Exercise instructions: Within the entries below, find the portion that opens with the line containing "The height and width of the screenshot is (1297, 2557)." and closes with the line containing "Switch to the Channels". Retype that portion exactly and only.

Exercise inputs:
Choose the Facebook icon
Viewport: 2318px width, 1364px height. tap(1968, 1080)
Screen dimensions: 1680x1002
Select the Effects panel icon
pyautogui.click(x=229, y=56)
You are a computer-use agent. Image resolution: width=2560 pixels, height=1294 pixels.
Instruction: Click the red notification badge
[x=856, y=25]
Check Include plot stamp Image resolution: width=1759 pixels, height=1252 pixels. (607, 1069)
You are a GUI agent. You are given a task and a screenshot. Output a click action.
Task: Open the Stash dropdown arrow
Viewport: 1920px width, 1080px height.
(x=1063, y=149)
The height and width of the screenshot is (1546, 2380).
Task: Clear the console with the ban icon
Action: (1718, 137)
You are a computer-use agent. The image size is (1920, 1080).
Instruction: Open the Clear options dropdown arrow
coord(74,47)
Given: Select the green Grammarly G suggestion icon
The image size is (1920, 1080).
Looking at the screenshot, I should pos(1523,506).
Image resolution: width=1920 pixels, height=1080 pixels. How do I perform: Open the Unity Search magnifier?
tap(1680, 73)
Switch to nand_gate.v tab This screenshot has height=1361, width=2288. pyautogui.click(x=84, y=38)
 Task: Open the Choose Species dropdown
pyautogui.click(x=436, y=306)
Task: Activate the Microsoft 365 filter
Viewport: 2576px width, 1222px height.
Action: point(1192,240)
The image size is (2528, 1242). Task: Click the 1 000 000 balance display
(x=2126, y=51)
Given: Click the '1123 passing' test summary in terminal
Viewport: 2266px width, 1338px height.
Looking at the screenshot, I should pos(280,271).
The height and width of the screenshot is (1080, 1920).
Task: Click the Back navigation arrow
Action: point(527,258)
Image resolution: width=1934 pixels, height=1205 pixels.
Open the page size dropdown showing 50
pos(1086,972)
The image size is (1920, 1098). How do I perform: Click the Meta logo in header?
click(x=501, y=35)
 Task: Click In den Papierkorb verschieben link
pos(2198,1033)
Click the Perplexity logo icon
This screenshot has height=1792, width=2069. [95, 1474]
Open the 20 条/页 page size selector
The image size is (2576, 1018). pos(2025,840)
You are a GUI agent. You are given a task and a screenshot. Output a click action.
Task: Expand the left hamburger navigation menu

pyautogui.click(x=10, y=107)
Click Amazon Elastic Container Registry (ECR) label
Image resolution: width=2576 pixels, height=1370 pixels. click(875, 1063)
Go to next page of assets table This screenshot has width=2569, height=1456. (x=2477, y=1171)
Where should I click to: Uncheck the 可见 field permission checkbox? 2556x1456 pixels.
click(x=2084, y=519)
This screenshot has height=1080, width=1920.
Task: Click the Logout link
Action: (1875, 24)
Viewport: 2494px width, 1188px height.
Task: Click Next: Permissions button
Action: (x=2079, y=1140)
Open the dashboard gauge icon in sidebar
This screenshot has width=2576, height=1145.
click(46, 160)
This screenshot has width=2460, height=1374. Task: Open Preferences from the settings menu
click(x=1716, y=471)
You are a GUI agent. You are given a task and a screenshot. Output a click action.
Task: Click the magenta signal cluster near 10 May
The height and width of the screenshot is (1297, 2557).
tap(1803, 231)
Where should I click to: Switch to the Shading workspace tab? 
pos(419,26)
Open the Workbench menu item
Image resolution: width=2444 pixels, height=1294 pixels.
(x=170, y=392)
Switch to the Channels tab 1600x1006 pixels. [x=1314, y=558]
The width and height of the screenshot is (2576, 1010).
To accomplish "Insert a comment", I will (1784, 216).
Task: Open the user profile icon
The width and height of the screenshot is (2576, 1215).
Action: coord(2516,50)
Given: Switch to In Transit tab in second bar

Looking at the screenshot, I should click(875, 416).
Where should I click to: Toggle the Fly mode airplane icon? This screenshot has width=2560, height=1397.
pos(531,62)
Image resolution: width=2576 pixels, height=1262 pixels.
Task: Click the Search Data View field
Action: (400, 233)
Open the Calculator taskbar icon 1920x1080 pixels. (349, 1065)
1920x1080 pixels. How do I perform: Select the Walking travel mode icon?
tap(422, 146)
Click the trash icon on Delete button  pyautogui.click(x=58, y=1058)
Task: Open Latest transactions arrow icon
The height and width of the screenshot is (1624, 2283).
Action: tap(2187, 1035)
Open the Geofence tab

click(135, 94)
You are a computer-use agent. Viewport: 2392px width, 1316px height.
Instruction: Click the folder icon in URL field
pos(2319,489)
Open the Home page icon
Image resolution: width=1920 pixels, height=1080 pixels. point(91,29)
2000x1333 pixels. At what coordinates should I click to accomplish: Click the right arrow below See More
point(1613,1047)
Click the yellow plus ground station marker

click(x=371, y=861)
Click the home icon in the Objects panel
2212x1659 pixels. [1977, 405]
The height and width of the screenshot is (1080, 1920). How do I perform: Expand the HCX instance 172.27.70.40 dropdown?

Expected output:
The height and width of the screenshot is (1297, 2557).
tap(1803, 231)
Where should I click to: Switch to the Shading workspace tab? 
pos(419,26)
Open the Workbench menu item
Image resolution: width=2444 pixels, height=1294 pixels.
(x=170, y=392)
Switch to the Channels tab 1600x1006 pixels. [x=1314, y=558]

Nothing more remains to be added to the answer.